# The input
==================================================
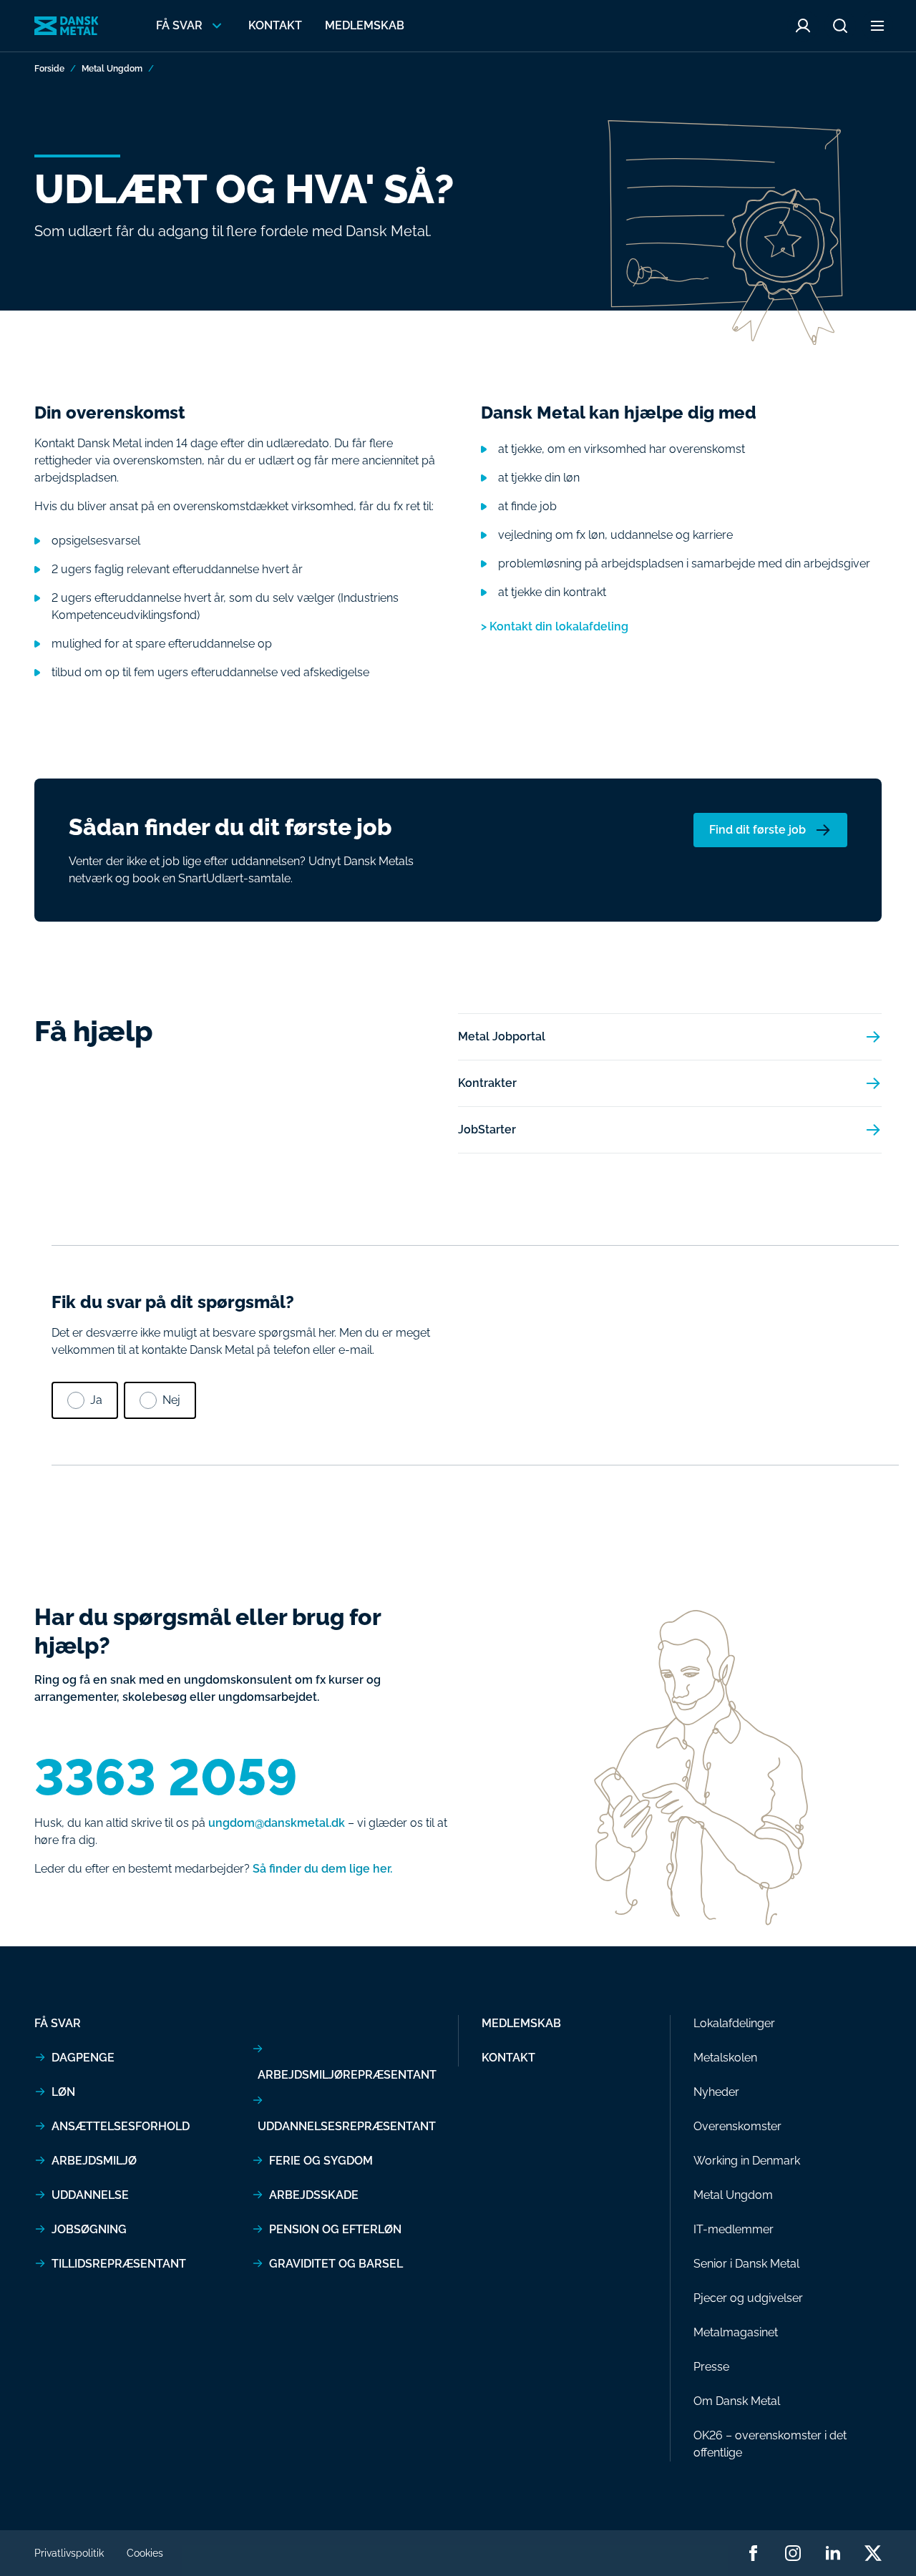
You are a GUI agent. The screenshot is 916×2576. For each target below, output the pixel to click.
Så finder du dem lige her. (322, 1868)
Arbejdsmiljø (94, 2160)
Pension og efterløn (335, 2229)
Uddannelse (90, 2195)
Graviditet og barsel (336, 2263)
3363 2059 (166, 1777)
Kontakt (275, 25)
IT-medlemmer (733, 2229)
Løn (63, 2092)
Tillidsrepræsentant (119, 2263)
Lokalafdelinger (734, 2023)
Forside (49, 69)
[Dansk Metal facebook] (753, 2553)
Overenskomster (737, 2126)
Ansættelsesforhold (121, 2126)
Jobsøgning (89, 2229)
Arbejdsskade (314, 2195)
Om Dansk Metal (736, 2401)
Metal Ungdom (112, 69)
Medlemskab (364, 25)
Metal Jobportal (501, 1036)
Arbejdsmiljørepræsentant (347, 2075)
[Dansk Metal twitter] (873, 2553)
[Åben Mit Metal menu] (803, 26)
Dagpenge (83, 2057)
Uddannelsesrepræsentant (347, 2126)
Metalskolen (725, 2057)
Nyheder (716, 2092)
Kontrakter (487, 1083)
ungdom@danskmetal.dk (276, 1823)
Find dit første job (757, 829)
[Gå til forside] (66, 26)
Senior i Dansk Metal (746, 2263)
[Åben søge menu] (840, 26)
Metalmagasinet (735, 2332)
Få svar (57, 2023)
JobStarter (487, 1129)
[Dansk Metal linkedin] (833, 2553)
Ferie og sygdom (321, 2160)
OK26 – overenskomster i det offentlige (770, 2444)
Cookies (145, 2553)
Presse (711, 2366)
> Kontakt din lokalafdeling (554, 626)
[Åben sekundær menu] (877, 26)
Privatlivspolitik (69, 2553)
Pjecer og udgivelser (748, 2298)
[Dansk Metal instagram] (793, 2553)
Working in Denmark (746, 2160)
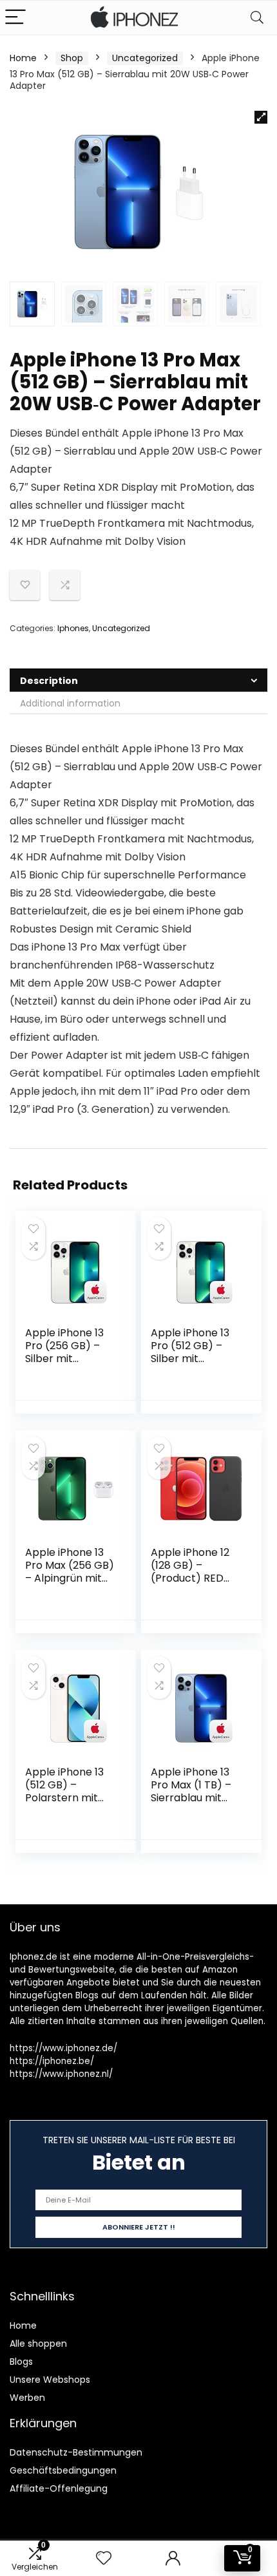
==================================================
# Work required
For this listing, copy out every line that includes the word "menu".

# Result below
[Åben Mit Metal menu] (803, 26)
[Åben søge menu] (840, 26)
[Åben sekundær menu] (877, 26)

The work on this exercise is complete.